(Problem to solve): All of the entries need to be written out again, exactly as they are.

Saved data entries
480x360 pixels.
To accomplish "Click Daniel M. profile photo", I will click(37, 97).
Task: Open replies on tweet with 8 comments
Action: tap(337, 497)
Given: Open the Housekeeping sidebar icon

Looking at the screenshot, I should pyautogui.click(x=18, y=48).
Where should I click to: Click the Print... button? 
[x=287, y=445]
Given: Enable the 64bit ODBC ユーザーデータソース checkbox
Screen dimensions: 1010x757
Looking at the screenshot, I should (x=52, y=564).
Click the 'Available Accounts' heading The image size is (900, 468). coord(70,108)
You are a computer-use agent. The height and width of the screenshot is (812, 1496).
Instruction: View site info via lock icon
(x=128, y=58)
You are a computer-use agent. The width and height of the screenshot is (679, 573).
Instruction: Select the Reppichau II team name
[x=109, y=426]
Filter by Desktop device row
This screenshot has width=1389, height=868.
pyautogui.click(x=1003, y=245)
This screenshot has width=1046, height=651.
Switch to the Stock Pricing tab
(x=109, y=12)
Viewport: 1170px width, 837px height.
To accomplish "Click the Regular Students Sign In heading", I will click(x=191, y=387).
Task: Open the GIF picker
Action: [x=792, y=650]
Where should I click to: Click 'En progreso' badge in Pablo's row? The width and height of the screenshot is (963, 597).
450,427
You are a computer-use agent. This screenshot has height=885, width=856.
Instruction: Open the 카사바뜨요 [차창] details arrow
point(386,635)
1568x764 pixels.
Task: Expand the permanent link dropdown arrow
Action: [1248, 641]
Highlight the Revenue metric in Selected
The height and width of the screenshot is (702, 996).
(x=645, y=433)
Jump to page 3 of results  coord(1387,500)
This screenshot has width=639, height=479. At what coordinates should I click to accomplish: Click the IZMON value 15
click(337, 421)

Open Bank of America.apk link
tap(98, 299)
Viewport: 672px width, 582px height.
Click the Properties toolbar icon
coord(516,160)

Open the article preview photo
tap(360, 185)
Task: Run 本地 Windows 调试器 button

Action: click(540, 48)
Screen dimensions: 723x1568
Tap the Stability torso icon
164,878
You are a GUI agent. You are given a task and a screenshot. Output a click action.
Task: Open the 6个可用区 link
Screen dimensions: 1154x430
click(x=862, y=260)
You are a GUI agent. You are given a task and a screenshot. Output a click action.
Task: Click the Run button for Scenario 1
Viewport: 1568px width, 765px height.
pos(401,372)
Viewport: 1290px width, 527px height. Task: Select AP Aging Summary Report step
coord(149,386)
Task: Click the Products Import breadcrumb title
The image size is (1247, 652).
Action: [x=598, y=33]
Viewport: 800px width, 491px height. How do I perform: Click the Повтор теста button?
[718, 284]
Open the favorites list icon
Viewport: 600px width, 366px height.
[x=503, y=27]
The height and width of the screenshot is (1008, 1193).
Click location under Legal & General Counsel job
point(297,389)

(Task result):
480x360 pixels.
To accomplish "Click Daniel M. profile photo", I will click(37, 97).
Task: Open replies on tweet with 8 comments
Action: tap(337, 497)
Given: Open the Housekeeping sidebar icon

Looking at the screenshot, I should pyautogui.click(x=18, y=48).
Where should I click to: Click the Print... button? 
[x=287, y=445]
Given: Enable the 64bit ODBC ユーザーデータソース checkbox
Screen dimensions: 1010x757
Looking at the screenshot, I should (x=52, y=564).
Click the 'Available Accounts' heading The image size is (900, 468). coord(70,108)
You are a computer-use agent. The height and width of the screenshot is (812, 1496).
Instruction: View site info via lock icon
(x=128, y=58)
You are a computer-use agent. The width and height of the screenshot is (679, 573).
Instruction: Select the Reppichau II team name
[x=109, y=426]
Filter by Desktop device row
This screenshot has width=1389, height=868.
pyautogui.click(x=1003, y=245)
This screenshot has width=1046, height=651.
Switch to the Stock Pricing tab
(x=109, y=12)
Viewport: 1170px width, 837px height.
To accomplish "Click the Regular Students Sign In heading", I will click(x=191, y=387).
Task: Open the GIF picker
Action: [x=792, y=650]
Where should I click to: Click 'En progreso' badge in Pablo's row? The width and height of the screenshot is (963, 597).
450,427
You are a computer-use agent. This screenshot has height=885, width=856.
Instruction: Open the 카사바뜨요 [차창] details arrow
point(386,635)
1568x764 pixels.
Task: Expand the permanent link dropdown arrow
Action: [1248, 641]
Highlight the Revenue metric in Selected
The height and width of the screenshot is (702, 996).
(x=645, y=433)
Jump to page 3 of results  coord(1387,500)
This screenshot has width=639, height=479. At what coordinates should I click to accomplish: Click the IZMON value 15
click(337, 421)

Open Bank of America.apk link
tap(98, 299)
Viewport: 672px width, 582px height.
Click the Properties toolbar icon
coord(516,160)

Open the article preview photo
tap(360, 185)
Task: Run 本地 Windows 调试器 button

Action: click(540, 48)
Screen dimensions: 723x1568
Tap the Stability torso icon
164,878
You are a GUI agent. You are given a task and a screenshot. Output a click action.
Task: Open the 6个可用区 link
Screen dimensions: 1154x430
click(x=862, y=260)
You are a GUI agent. You are given a task and a screenshot. Output a click action.
Task: Click the Run button for Scenario 1
Viewport: 1568px width, 765px height.
pos(401,372)
Viewport: 1290px width, 527px height. Task: Select AP Aging Summary Report step
coord(149,386)
Task: Click the Products Import breadcrumb title
The image size is (1247, 652).
Action: [x=598, y=33]
Viewport: 800px width, 491px height. How do I perform: Click the Повтор теста button?
[718, 284]
Open the favorites list icon
Viewport: 600px width, 366px height.
[x=503, y=27]
The height and width of the screenshot is (1008, 1193).
Click location under Legal & General Counsel job
point(297,389)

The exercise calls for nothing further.